*What to work on:* The answer should consist of every line in the material below that has the word "agent".

*Data extracts:*
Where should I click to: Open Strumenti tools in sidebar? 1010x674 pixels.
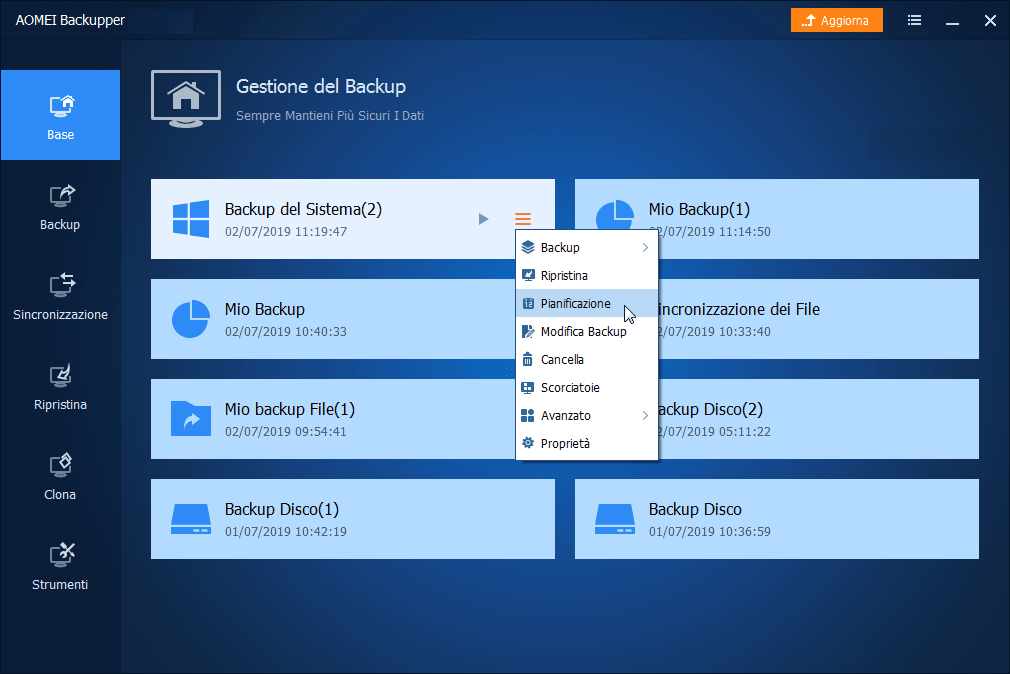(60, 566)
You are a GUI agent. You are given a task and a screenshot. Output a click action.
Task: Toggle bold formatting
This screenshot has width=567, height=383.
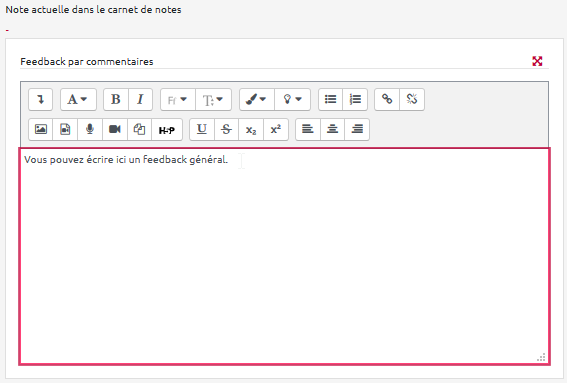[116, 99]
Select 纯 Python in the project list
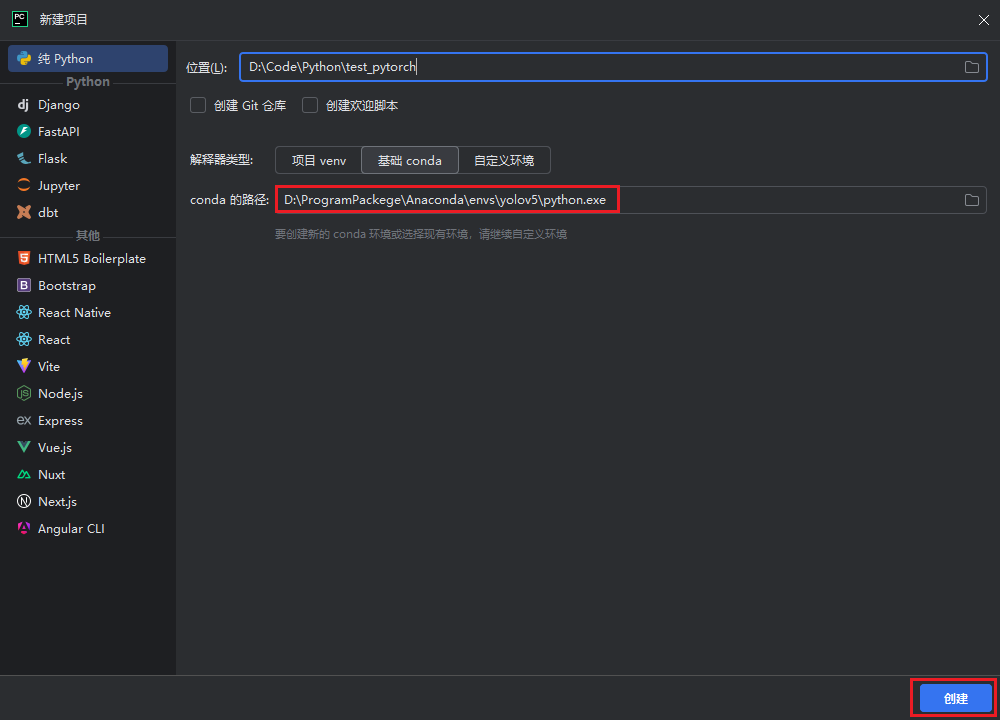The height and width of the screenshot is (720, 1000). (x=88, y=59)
--
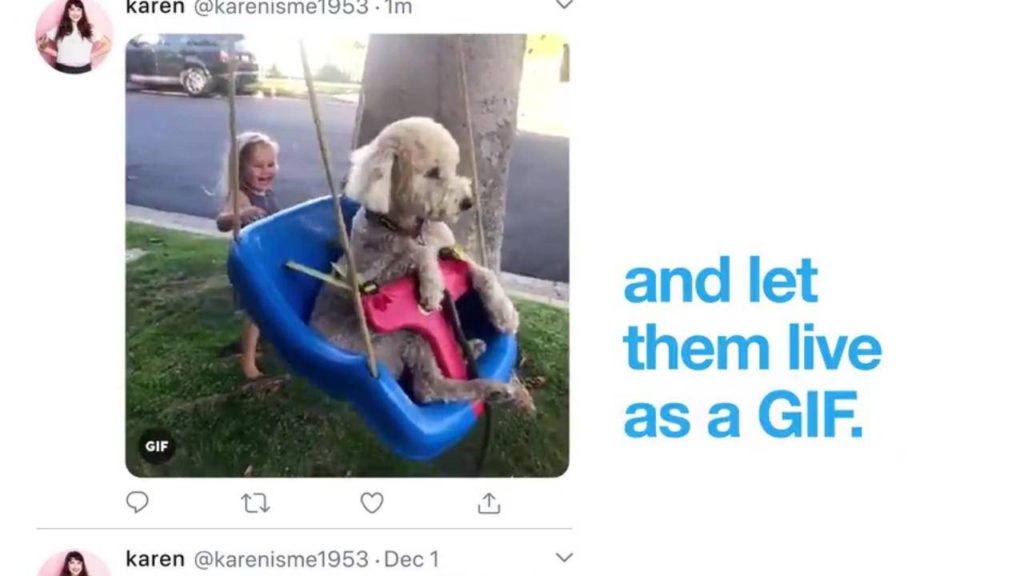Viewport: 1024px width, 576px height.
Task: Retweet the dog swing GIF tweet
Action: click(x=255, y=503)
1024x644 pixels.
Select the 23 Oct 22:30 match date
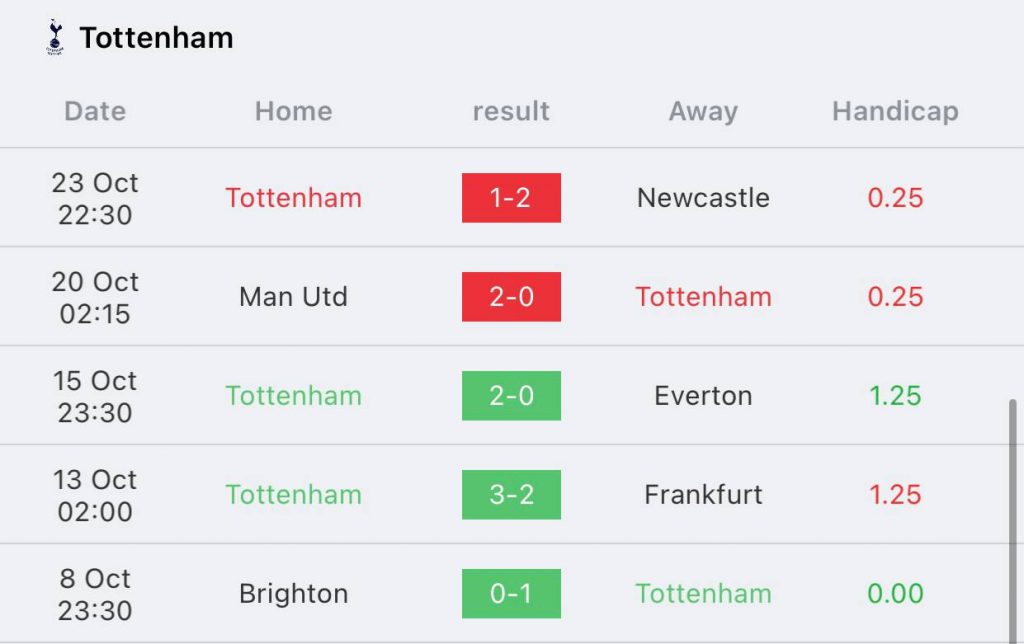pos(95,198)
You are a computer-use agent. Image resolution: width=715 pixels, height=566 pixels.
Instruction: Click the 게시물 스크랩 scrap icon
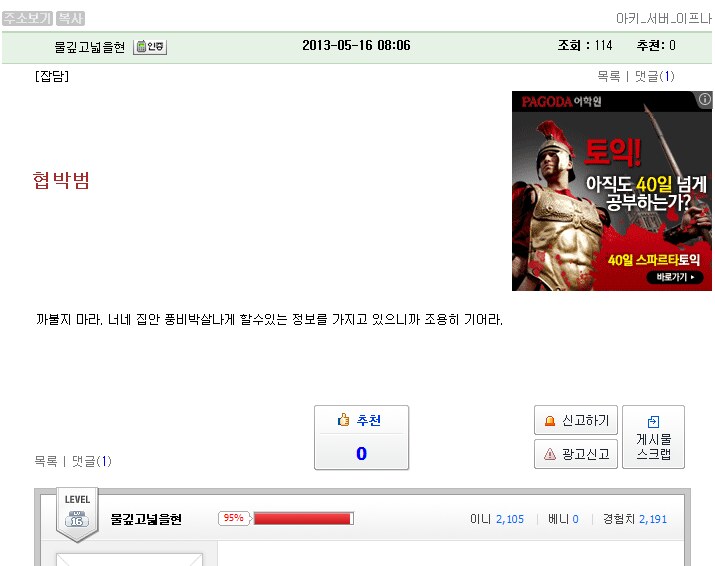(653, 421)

*Result:*
You are a GUI agent. You are given a task and a screenshot. Output a click action.
You are a computer-use agent. Image resolution: width=715 pixels, height=566 pixels.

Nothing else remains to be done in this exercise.